This is an election year, so perhaps you are following a blog like Nate Silver maintains at FiveThirtyEight? FiveThirtyEight keeps a running tally of the likelihood that various candidates will win Presidential and Congressional elections.

But this is the Scientific Section of Gene Food, a nutrigenomics startup, why mention an election tracking model from The New York Times?

Because just as Nate Silver aggregates polling data and then makes predictions about upcoming elections, at Gene Food, we scour hundreds of peer reviewed studies on PubMed, and then weigh the strength of various genetic markers that can be influenced by nutrition, in order to score our customers into one of twenty DNA based diet types.

Just as a meteorologist predicts the weather, the model we created at Gene Food helps our customers predict how they will respond to various nutritional inputs like saturated fat, cholesterol, and refined carbohydrates.

To give you an idea of our methods for rating genes we’ll run through an example of how we assess and grade one of our polymorphisms on the site. Below we’ll run through an example for perhaps the most well known polymorphism, rs1801133, commonly known as C677T, in the MTHFR gene. Now to be clear, we list MTHFR here not because you can determine much about health and nutrition by just evaluating changes in MTHFR gene. MTHFR “mutations” are commonplace, and the research remains mixed, but we discuss it here so you have a better idea of how we score the genes used in our custom nutrition plan algorithm.

Reviewing peer reviewed research on genetics and nutrition

To start, we extract the most up to date information about a polymorphism of interest from the dbSNP website, a freely available resource provided by the National Center for Biotechnology Information in the US, which is updated and maintained by researchers from around the globe.
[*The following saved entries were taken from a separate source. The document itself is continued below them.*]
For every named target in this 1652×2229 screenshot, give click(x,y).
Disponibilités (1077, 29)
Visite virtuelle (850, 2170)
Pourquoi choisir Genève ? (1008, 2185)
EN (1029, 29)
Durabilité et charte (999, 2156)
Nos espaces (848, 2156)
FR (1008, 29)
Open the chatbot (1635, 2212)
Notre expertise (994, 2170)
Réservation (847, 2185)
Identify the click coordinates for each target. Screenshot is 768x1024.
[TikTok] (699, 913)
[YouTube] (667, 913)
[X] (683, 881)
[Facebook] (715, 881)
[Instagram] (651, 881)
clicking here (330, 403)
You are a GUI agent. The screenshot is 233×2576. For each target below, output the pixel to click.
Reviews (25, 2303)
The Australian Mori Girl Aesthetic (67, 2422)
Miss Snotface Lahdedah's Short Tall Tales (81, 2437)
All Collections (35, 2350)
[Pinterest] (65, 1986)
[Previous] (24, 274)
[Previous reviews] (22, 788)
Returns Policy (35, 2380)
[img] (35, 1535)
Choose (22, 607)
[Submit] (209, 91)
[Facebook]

The above screenshot from the site provides us with some key bits of information.

Establishing clinical significance

First, it describes the possible alleles in this case G and A, and also gives information about which is the most common of the two. Here we can see that the A allele occurs in about 30% of individuals making it the minor allele. In the same image we can also see that it has a reported Clinical Significance and that a large number of publications are reported to have investigated it.

Based on this we would be able to grade this SNP as C-.

Further down the page we can extract some further information. Here, we can see that the reference polymorphisms are coming from the minus strand of the DNA molecule. To interface with 23andme and other consumer kits we need to switch this to the positive orientation.

To do this we simply switch G > C and A > T.

We can also see here that this particular polymorphisms causes an amino acid change in the MTHFR protein. Together all this information points to this polymorphism being of increased interest.

Based on this and significant research and clinical interest we would increase therefore increase the grade up to a C or C+.

For several SNPs we leave the grade here as there is no extra information available for us to base further assessment on, or there are significantly conflicting results about the impact of the polymorphism on diet and health.

But for MTHFR C677T we keep moving onwards, and switch over to dbSNPs sister site (and possibly one of the most amazing resources on the web) PubMed.

PubMed indexes a huge range of life-science journal articles. dbSNP provides a handy link at the bottom of the page to take you there directly but you can freely search for other polymorphisms, or anything else of interest.

In the image above you can see what an example search result for all papers referencing C667T looks like. 664 total PubMed hit for this MTHFR variant.

664 papers is like drinking from a fire hose, so we apply filters.

I’ve listed five key types of article that we use to assess the importance of a genetic polymorphism and also its function.

For lay people a good starting point is to select “Review” and then also “Free full text”. This will filter any articles that are behind paywalls, and show review articles which as the name suggests review the field of research. They’re a great way to get started in a field, but we’re most interested in primary research.

Our first step is to identify if the genetic change described is associated with a change in the actual function of the protein, and identify which of the alleles, C or T, is associated with any potential poor health outcomes.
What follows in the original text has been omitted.